Cryptzone says $1.5m penalty over loss of million-plus US healthcare records is an insult to the customers concerned

Göteborg, (PresseBox) - Commenting on a $1.5 million penalty handed down to BlueCross BlueShield for the 2009 theft of 57 unencrypted hard drives from the US health insurer, Cryptzone says that the real penalty has been borne by the million-plus customers whose personal information was stolen.

Daniel Nilsson, Chief Business Development Officer for the European IT threat mitigation specialist, says that the loss of the patient data - which included their names, US Social Security numbers, dates of birth, health plan IDs and diagnosis information - was a gross invasion of privacy for the customers concerned and will have been worrying to many of the more vulnerable, including the long-term unwell and elderly amongst them.

"Frankly, if I were a client of this health insurer, I would feel aggrieved and insulted that my personal details - including the health problems I was being treated for - were worth less than $1.50 per patient. If this had happened in Europe under the proposed EU data breach penalties, the federation of 38 insurers could have been fined up to 2.0 per cent of its turnover, which is estimated to be at least $400 million," he said.

"That gives a maximum penalty of $8 million, although some newswire reports suggest that BlueCross BlueShield has spent more than twice this amount remediating its systems over the problem, so this incident - as well as hammering the insurer's reputation - will impact on the firm's bottom line," he added.

The Cryptzone Business Development Officer went on to say that because health data on customers was involved, it is almost certain an EU penalty under the proposed data breach regulations would have been close to the maximum.

But, he says, the US penalty doesn't end there, as there is a strong likelihood of a private class action lawsuit being launched by customers of the health insurer, resulting in a third saga of embarrassment for the firm.

The first embarrassment, he adds, was when the incident occurred back in 2009 and the embarrassment has been brought back to the boil with the 1.5 million penalty from the federal US government.

If a class action is brought against the healthcare insurer, then this will be a third phase of public embarrassment.
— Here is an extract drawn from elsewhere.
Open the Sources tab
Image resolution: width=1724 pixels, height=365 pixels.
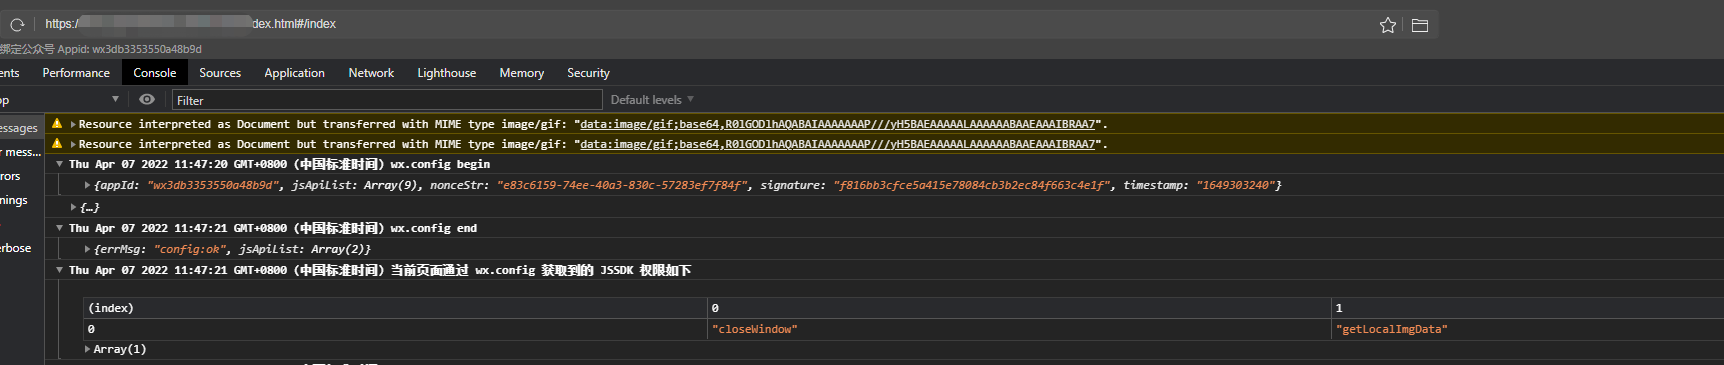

And all the time the rating of the firm amongst its existing - and potential new - customers is taking a hit, he explained.

Nilsson says that, whilst it's clear that the failure to encrypt and protect the data on the hard drives was a breach of the Health Insurance Portability and Accountability Act, the longer-term consequences beyond the fine are likely to run into the tens - if not hundreds - of millions of dollars, as the insurer will have lost many of its existing customers forever.

"And then there is the difficult-to-quantify issue of potential new clients who will look elsewhere for their healthcare services in the competitive US market. Today's consumers are very price conscious, but they are also sufficiently savvy enough to realise that the loss of their data is a potentially serious matter on several fronts," he said.

"The case will hopefully act as a wake-up call to any company - and not just in the US healthcare arena - that has not installed a secure set of defences to protect its data assets. It's important that the case sends out the message that it is far from okay for companies to take a casual attitude towards data security, regardless of whether the data is customer or staff related," he added.